- _Work instructions_
Produce a verbatim transcription of all records.

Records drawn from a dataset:
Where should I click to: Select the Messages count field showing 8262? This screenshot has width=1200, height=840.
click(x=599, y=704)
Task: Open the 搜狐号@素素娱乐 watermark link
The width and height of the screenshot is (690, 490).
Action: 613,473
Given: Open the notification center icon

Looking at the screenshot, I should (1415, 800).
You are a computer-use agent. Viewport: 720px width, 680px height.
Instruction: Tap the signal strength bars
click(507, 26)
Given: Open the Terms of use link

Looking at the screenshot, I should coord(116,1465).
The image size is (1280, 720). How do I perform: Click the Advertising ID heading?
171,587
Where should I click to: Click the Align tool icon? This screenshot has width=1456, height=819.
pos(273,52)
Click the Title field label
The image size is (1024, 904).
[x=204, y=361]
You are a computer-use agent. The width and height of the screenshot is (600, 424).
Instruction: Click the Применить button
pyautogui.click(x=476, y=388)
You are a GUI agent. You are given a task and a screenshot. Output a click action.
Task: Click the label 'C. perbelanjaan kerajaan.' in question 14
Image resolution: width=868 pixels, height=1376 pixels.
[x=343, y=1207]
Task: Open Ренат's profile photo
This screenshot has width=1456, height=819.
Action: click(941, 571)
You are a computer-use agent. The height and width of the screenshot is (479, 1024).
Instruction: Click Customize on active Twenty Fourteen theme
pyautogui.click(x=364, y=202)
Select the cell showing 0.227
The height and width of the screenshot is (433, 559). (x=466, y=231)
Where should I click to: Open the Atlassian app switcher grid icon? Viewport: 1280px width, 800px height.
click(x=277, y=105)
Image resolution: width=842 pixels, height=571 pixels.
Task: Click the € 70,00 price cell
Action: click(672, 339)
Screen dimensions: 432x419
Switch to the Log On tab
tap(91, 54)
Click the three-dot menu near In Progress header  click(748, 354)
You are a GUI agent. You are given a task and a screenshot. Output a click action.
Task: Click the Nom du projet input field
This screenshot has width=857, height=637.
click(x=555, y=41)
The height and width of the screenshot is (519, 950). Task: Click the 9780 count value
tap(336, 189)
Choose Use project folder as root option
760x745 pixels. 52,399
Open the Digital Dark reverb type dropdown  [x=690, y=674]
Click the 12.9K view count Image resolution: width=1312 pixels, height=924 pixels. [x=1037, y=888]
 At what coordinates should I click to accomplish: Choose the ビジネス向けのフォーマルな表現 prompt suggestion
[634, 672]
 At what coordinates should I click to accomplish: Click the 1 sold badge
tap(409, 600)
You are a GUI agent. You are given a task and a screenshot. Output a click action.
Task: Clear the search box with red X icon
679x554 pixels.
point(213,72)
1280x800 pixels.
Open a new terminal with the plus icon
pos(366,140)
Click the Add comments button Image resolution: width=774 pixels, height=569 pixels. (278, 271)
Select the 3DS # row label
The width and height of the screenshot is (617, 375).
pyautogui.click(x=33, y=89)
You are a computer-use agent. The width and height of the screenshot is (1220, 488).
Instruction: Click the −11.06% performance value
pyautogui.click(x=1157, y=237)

- _Answer space_
Where should I click to: Select the Messages count field showing 8262? This screenshot has width=1200, height=840.
click(x=599, y=704)
Task: Open the 搜狐号@素素娱乐 watermark link
The width and height of the screenshot is (690, 490).
Action: 613,473
Given: Open the notification center icon

Looking at the screenshot, I should (1415, 800).
You are a computer-use agent. Viewport: 720px width, 680px height.
Instruction: Tap the signal strength bars
click(507, 26)
Given: Open the Terms of use link

Looking at the screenshot, I should coord(116,1465).
The image size is (1280, 720). How do I perform: Click the Advertising ID heading?
171,587
Where should I click to: Click the Align tool icon? This screenshot has width=1456, height=819.
pos(273,52)
Click the Title field label
The image size is (1024, 904).
[x=204, y=361]
You are a computer-use agent. The width and height of the screenshot is (600, 424).
Instruction: Click the Применить button
pyautogui.click(x=476, y=388)
You are a GUI agent. You are given a task and a screenshot. Output a click action.
Task: Click the label 'C. perbelanjaan kerajaan.' in question 14
Image resolution: width=868 pixels, height=1376 pixels.
[x=343, y=1207]
Task: Open Ренат's profile photo
This screenshot has width=1456, height=819.
Action: click(941, 571)
You are a computer-use agent. The height and width of the screenshot is (479, 1024).
Instruction: Click Customize on active Twenty Fourteen theme
pyautogui.click(x=364, y=202)
Select the cell showing 0.227
The height and width of the screenshot is (433, 559). (x=466, y=231)
Where should I click to: Open the Atlassian app switcher grid icon? Viewport: 1280px width, 800px height.
click(x=277, y=105)
Image resolution: width=842 pixels, height=571 pixels.
Task: Click the € 70,00 price cell
Action: click(672, 339)
Screen dimensions: 432x419
Switch to the Log On tab
tap(91, 54)
Click the three-dot menu near In Progress header  click(748, 354)
You are a GUI agent. You are given a task and a screenshot. Output a click action.
Task: Click the Nom du projet input field
This screenshot has width=857, height=637.
click(x=555, y=41)
The height and width of the screenshot is (519, 950). Task: Click the 9780 count value
tap(336, 189)
Choose Use project folder as root option
760x745 pixels. 52,399
Open the Digital Dark reverb type dropdown  [x=690, y=674]
Click the 12.9K view count Image resolution: width=1312 pixels, height=924 pixels. [x=1037, y=888]
 At what coordinates should I click to accomplish: Choose the ビジネス向けのフォーマルな表現 prompt suggestion
[634, 672]
 At what coordinates should I click to accomplish: Click the 1 sold badge
tap(409, 600)
You are a GUI agent. You are given a task and a screenshot. Output a click action.
Task: Clear the search box with red X icon
679x554 pixels.
point(213,72)
1280x800 pixels.
Open a new terminal with the plus icon
pos(366,140)
Click the Add comments button Image resolution: width=774 pixels, height=569 pixels. (278, 271)
Select the 3DS # row label
The width and height of the screenshot is (617, 375).
pyautogui.click(x=33, y=89)
You are a computer-use agent. The width and height of the screenshot is (1220, 488).
Instruction: Click the −11.06% performance value
pyautogui.click(x=1157, y=237)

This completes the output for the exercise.